Tatiana sonrió fugazmente, pero los oídos poco atentos de Vikki no habían captado la ironía.

– ¿Quién te cuida al niño cuando tienes turno?

– Me lo llevo y lo dejo en una cama libre mientras atiendo a soldados.

Tenía ganas de contarle que Brenda se ponía nerviosa cada vez que veía al niño, pero Tatiana no quería dejarlo solo en la habitación y le daba lo mismo si la enfermera lo aceptaba o no. Si hubiera habido más inmigrantes, podría haberlo dejado con alguien mientras trabajaba.
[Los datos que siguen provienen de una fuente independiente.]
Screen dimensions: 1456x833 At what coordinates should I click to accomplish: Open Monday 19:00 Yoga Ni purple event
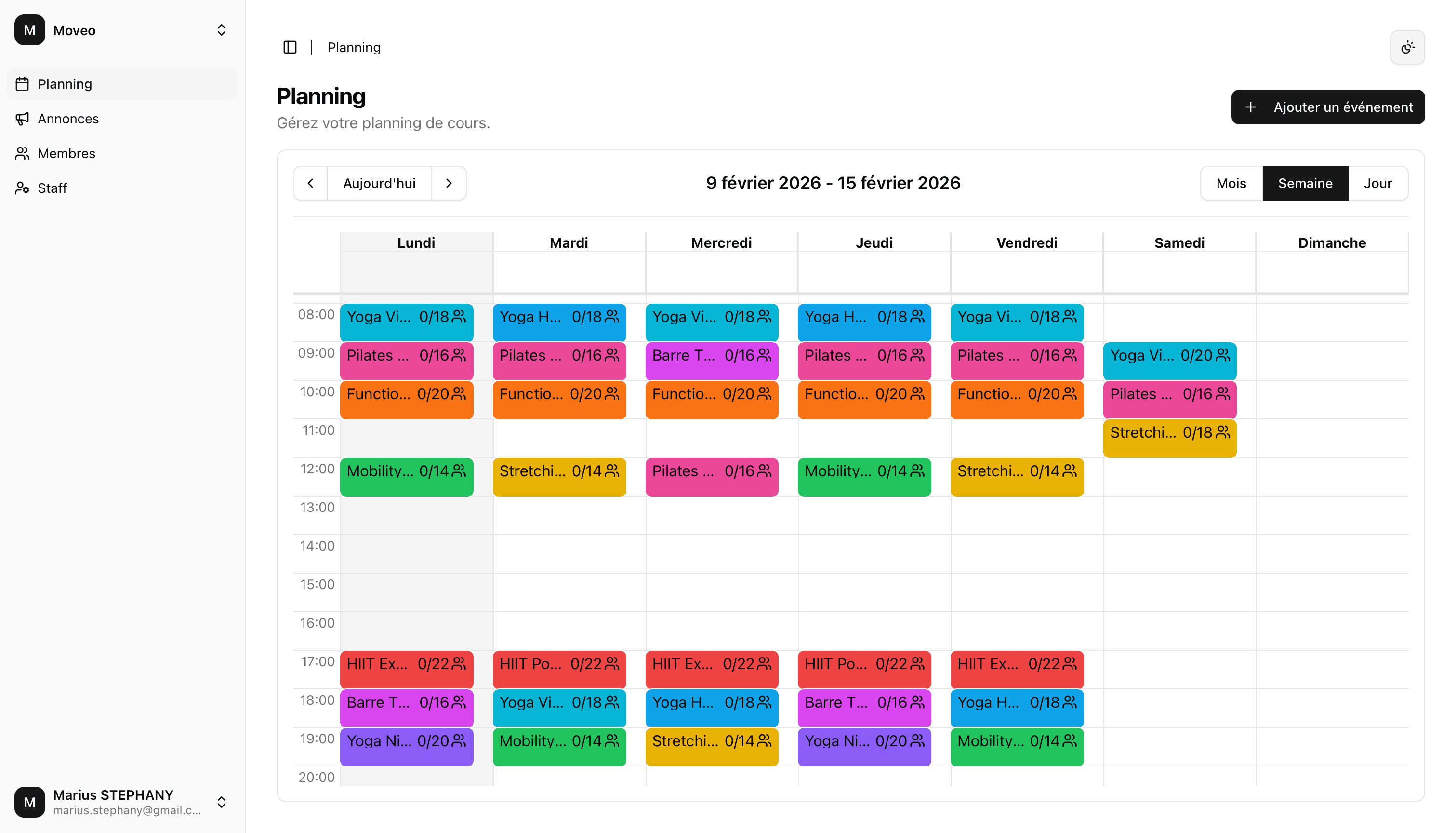pyautogui.click(x=407, y=746)
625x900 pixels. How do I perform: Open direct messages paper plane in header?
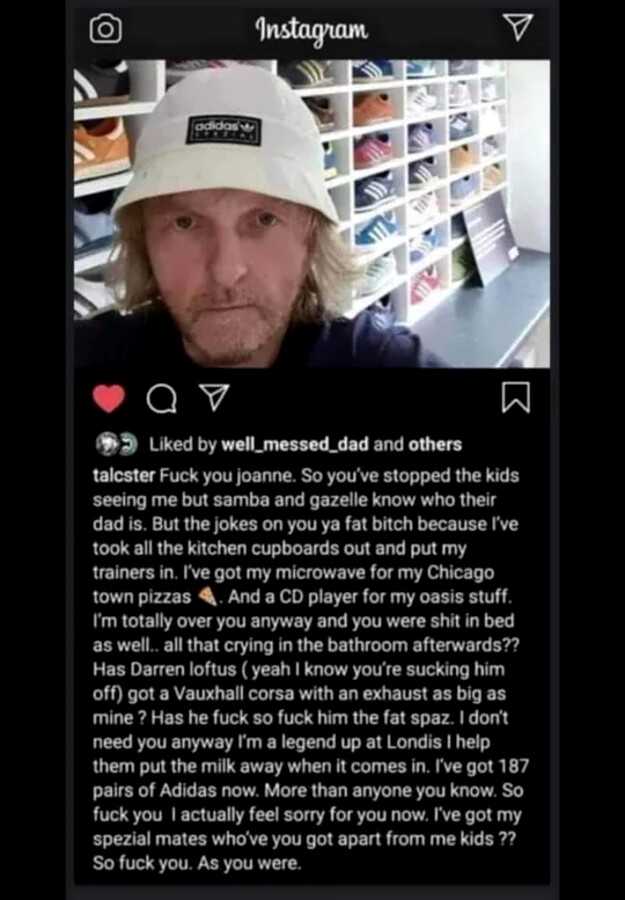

Pero pocas personas entraban en Estados Unidos a través de la isla. Sólo habían llegado doce en el mes de julio y ocho en el de agosto. Y todos tenían sus propios niños y sus propios problemas.

– ¿Qué vas a hacer con qué, Vikki?

– ¡Con mi situación, Tania! Ya sabes que tengo a mi marido en casa, ¿no?

– Ya lo sé -dijo Tatiana-. Espera un poco… a lo mejor lo mandan otra vez a combatir.

– ¡Ése es el problema! No lo quieren. No puede manejar armas pesadas y lo han licenciado. Quiere que tengamos un niño. ¿Te lo puedes imaginar?

Tatiana no dijo nada.

– ¿Por qué te casaste, Vikki? -preguntó después.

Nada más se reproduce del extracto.